■ WHAT YOU SHOULD DO:
Begin with the line holding "Screen dimensions: 998x564" and end with the last line of the records below. Set down exactly those lines and leave out every picture.

■ INPUT FOR THIS TASK:
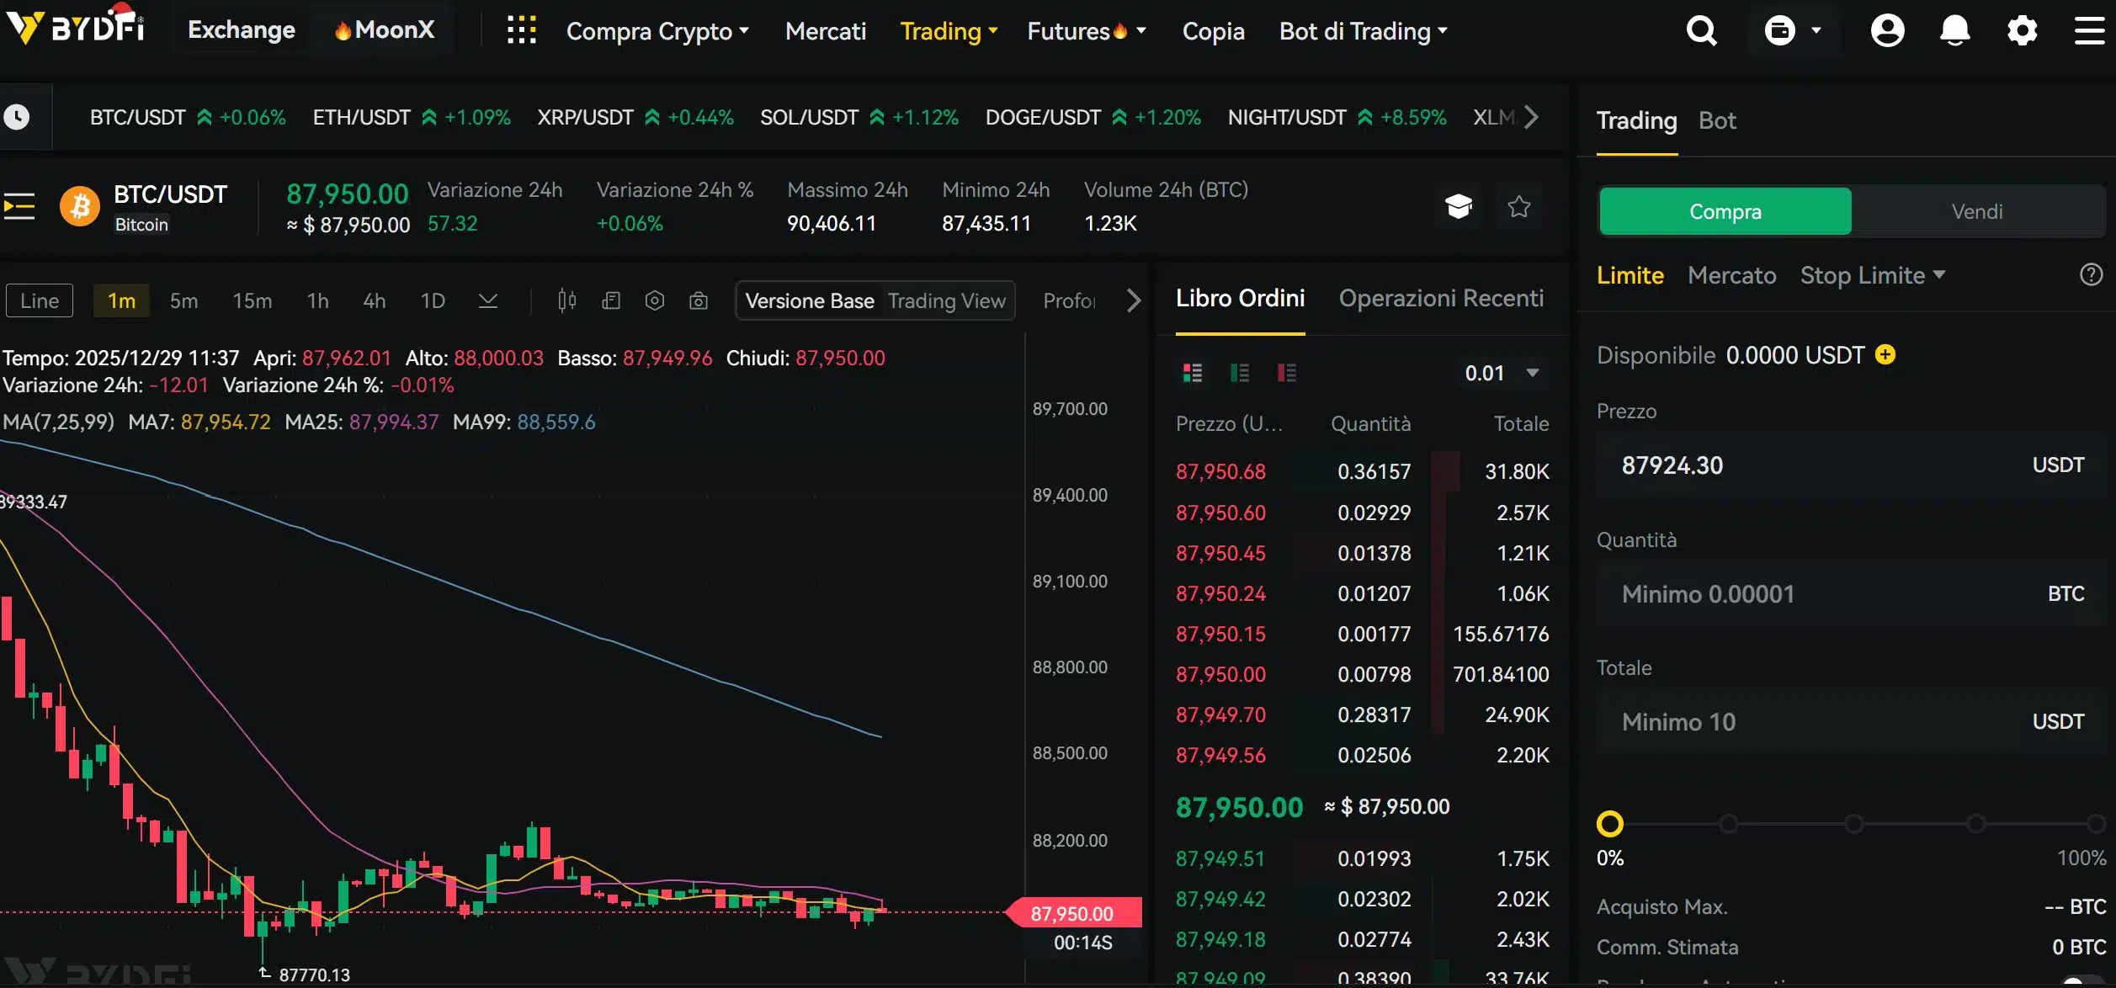Select the candlestick chart style icon

coord(565,300)

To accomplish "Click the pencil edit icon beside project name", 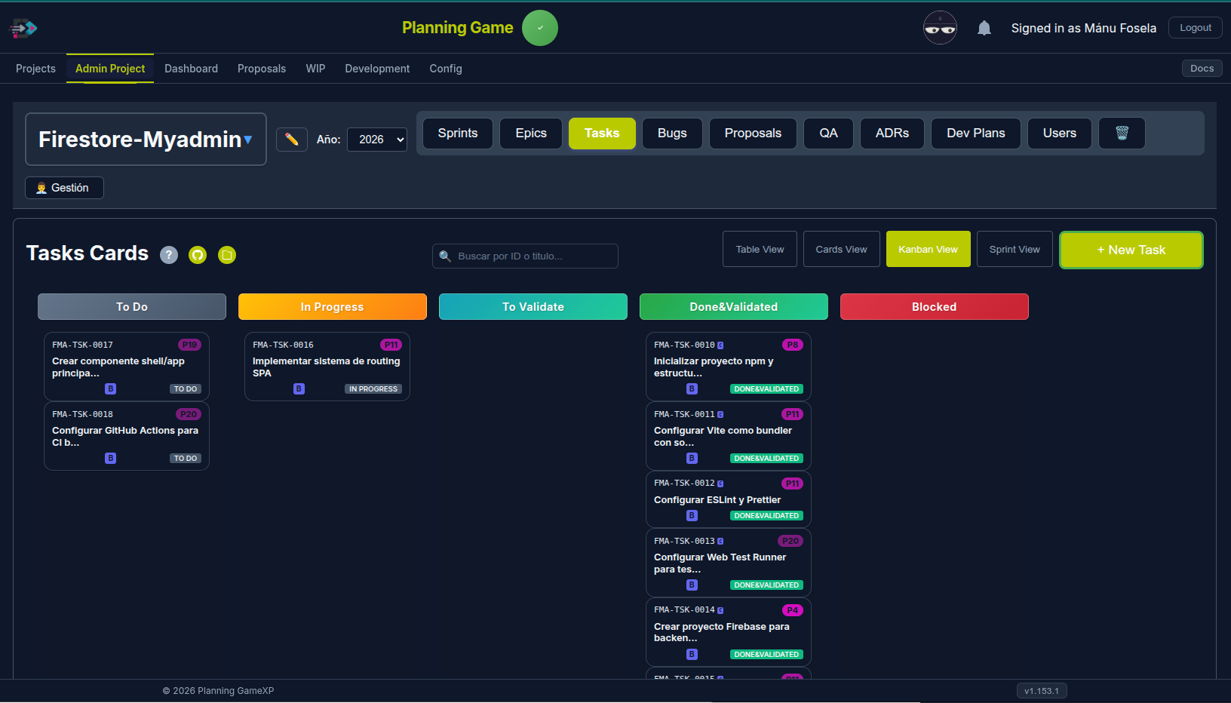I will [292, 139].
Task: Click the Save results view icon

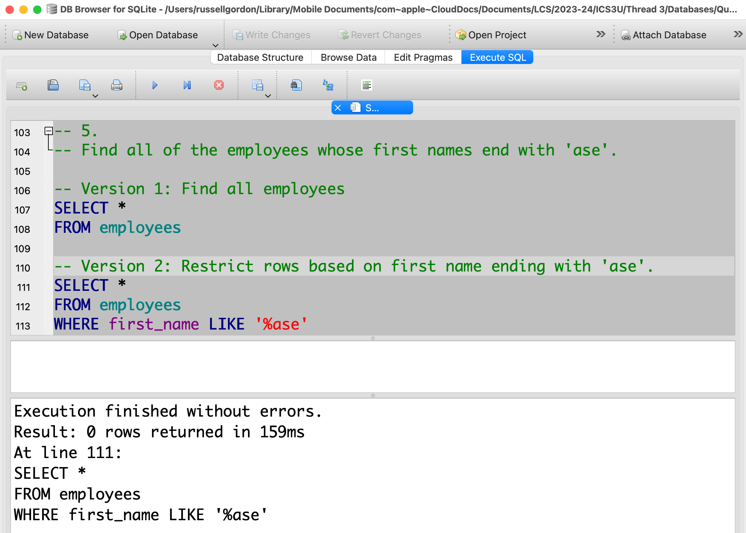Action: tap(257, 85)

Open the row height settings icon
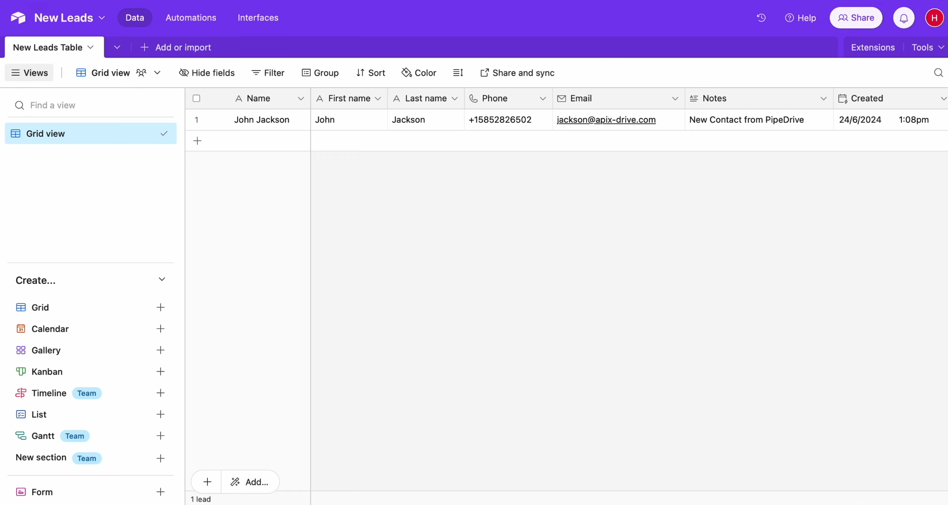[458, 73]
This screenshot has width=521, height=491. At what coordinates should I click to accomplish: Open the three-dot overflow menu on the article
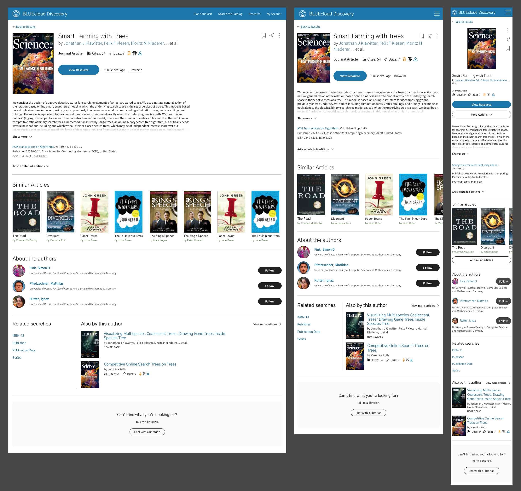click(279, 36)
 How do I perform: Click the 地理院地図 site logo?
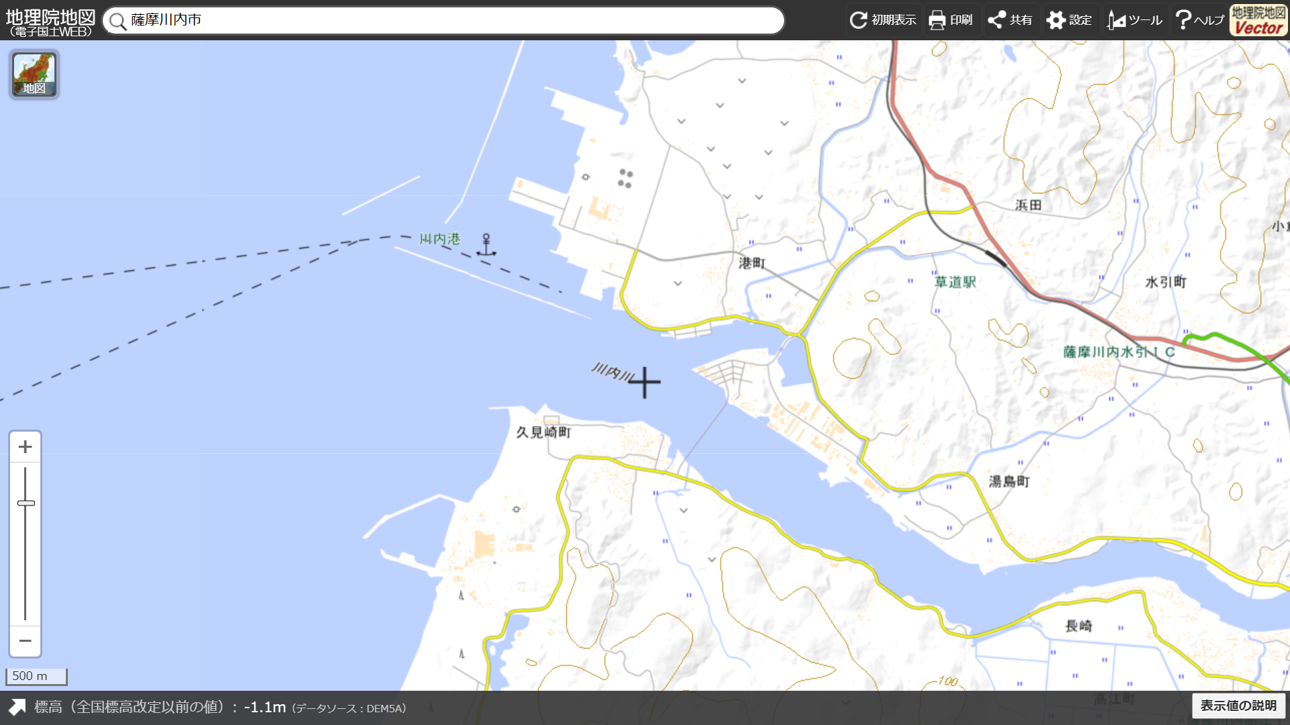(50, 21)
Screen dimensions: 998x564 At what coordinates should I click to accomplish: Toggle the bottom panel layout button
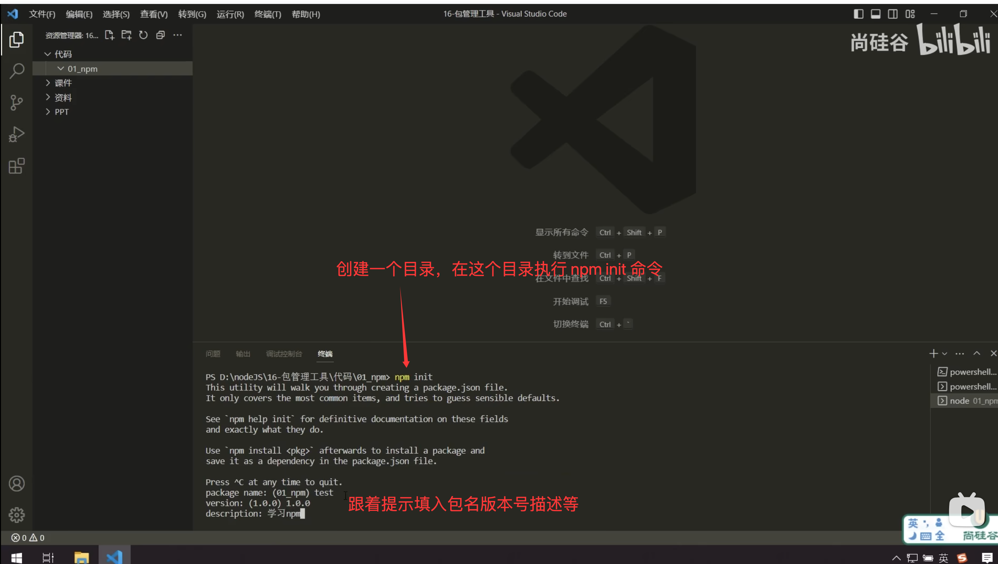click(x=876, y=14)
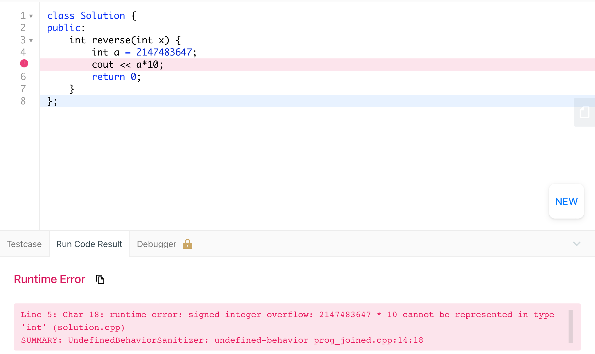Image resolution: width=595 pixels, height=354 pixels.
Task: Place cursor in the cout line
Action: 127,65
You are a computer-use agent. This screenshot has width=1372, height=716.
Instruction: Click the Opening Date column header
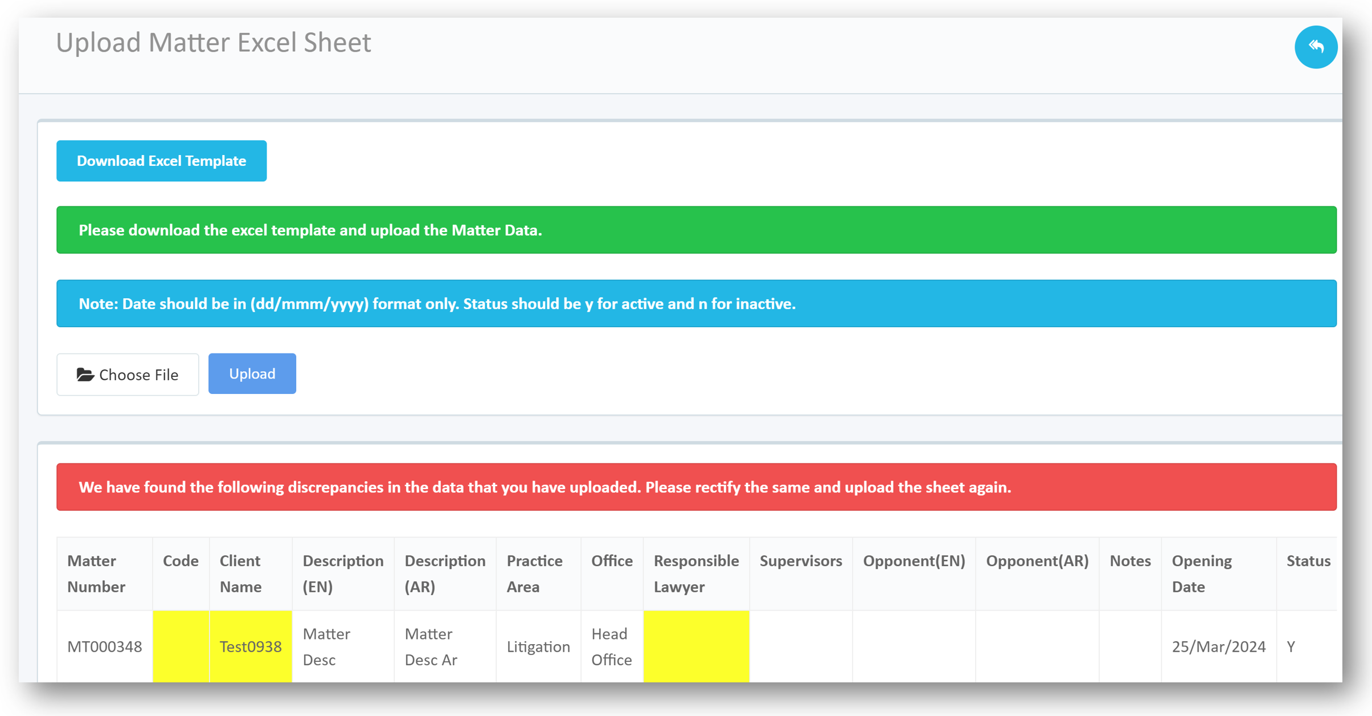tap(1202, 573)
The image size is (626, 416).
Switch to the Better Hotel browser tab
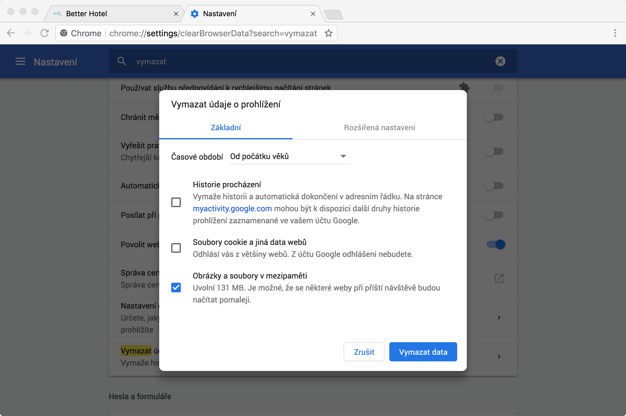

■ EXERCISE ANSWER:
Screen dimensions: 998x564 At what coordinates should I click to accomplish: Toggle the bottom panel layout button
click(x=876, y=14)
Image resolution: width=595 pixels, height=354 pixels.
Task: Place cursor in the cout line
Action: 127,65
You are a computer-use agent. This screenshot has width=1372, height=716.
Instruction: Click the Opening Date column header
tap(1202, 573)
The image size is (626, 416).
Switch to the Better Hotel browser tab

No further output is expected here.